Nearly half a million people in the Gaza Strip continue to experience catastrophic levels of food insecurity, while “a high risk of famine persists” across the entire enclave, according to a new analysis by a group of UN-backed experts.

Overall, the latest Integrated Food Security Phase Classification (IPC) report found that 2.13 million people – 95% of Gaza’s population – are facing crisis levels of food insecurity or worse following almost nine months of near-total Israeli siege and war.

Israel’s military campaign has laid waste to basic infrastructure needed to sustain life in Gaza – including the water systemhospitals, and the agricultural sector – rendering the entire population dependent on humanitarian aid.

Meanwhile, the UN and aid groups say the amount of aid Israel has allowed to enter the enclave is insufficient to meet the needs of the population. Ongoing conflict, Israeli strikes that have killed an unprecedented number of aid workers, access restrictions, the dissolution of public order, and other barriers make distributing aid within Gaza both dangerous and difficult.

The UN reportedly issued an ultimatum to Israel on 25 June, saying it would suspend aid operations across Gaza unless Israel takes urgent steps to protect aid workers. Israel, for its part, claims there are no aid shortages and blames the UN for issues with distribution.

A previous IPC analysis in March had projected that 1.1 million people would face catastrophic food insecurity in Gaza by July if food availability did not improve. The hunger situation was particularly acute in northern Gaza, where people were reduced to eating grass and making bread from ground animal feed

Under intense international pressure, Israel allowed bakeries to reopen in northern Gaza in mid-April and opened border crossings to allow flour and other supplies – albeit inconsistently and in still limited quantities – into an area of the enclave that had largely been cut off for months. These moves led to an improvement in the hunger situation, reflected in the new IPC report.
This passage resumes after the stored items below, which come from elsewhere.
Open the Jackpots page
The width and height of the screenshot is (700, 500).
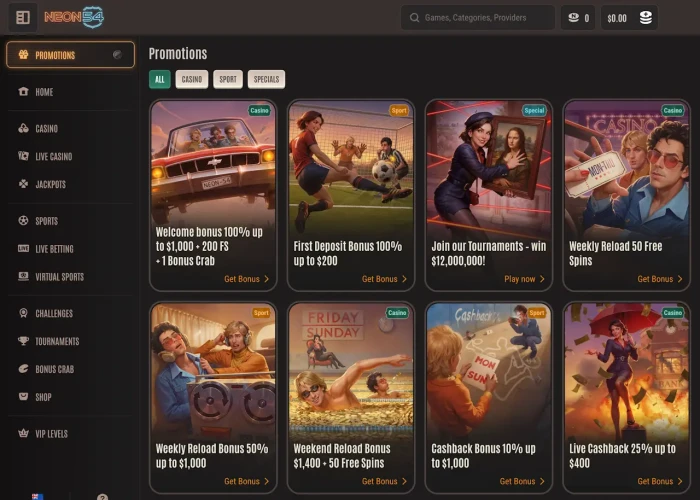(50, 185)
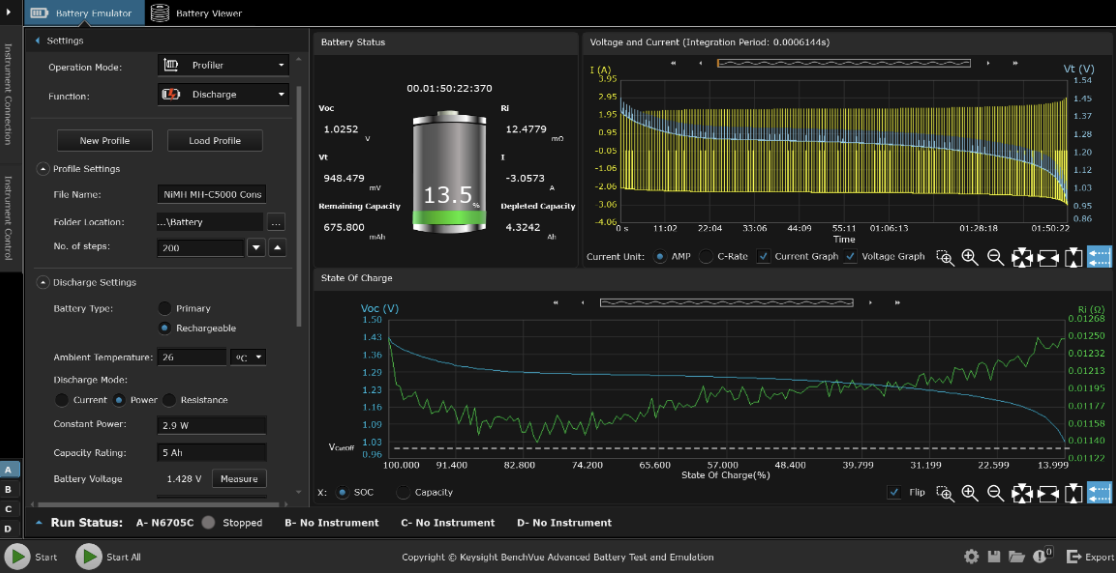Open the Function Discharge dropdown
Screen dimensions: 1116x574
point(223,95)
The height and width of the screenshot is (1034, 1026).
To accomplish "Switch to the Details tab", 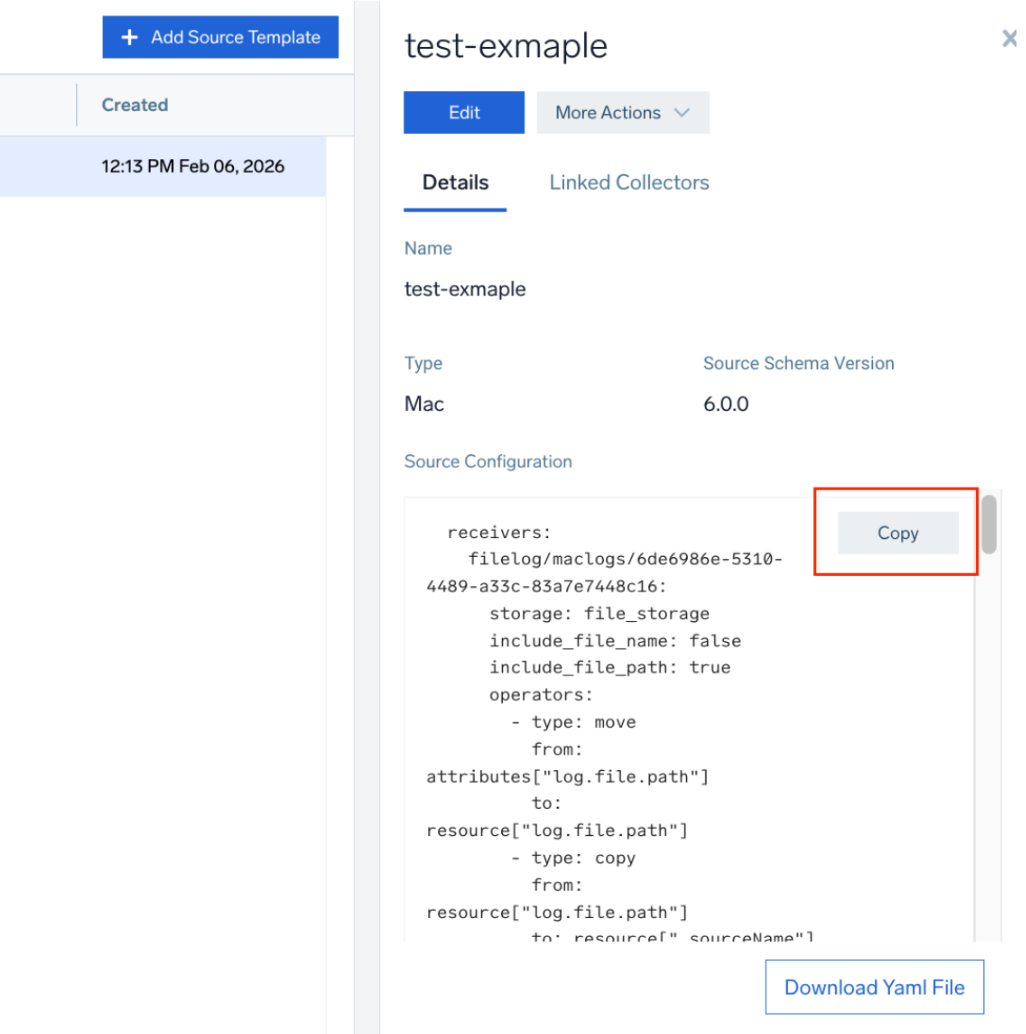I will click(455, 183).
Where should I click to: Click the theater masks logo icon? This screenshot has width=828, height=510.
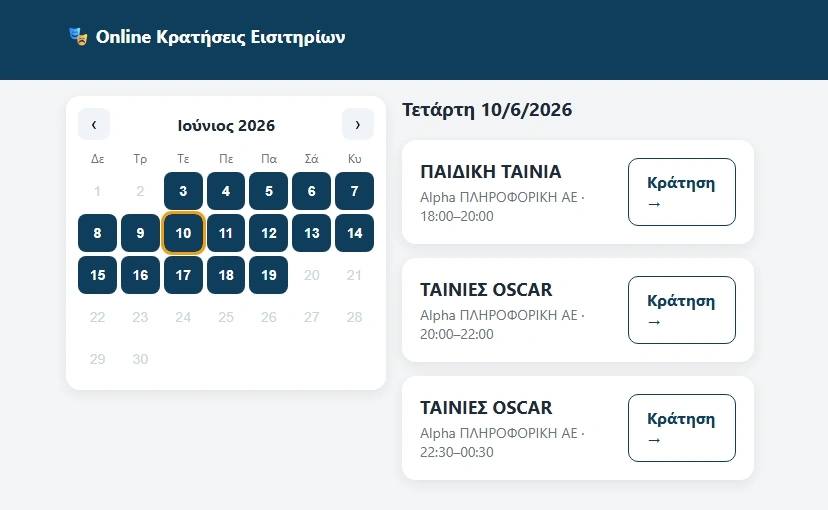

The report, however, notes that Israel’s ground invasion of Rafah, which began on 6 May, has forced the closure of the Rafah border crossings with Egypt in the south of Gaza, and disrupted the delivery of aid through the Kerem Shalom crossing with Israel – the two main entry points for aid. UN agencies have said that the disruptions could lead to a rapid deterioration of the hunger and malnutrition situation in the south.

On 16 June, Israel announced it would be pausing military operations in parts of southern Gaza during daylight hours to allow for the movement of aid. The UN, however, has said these pauses have done little to improve the amount of supplies coming in.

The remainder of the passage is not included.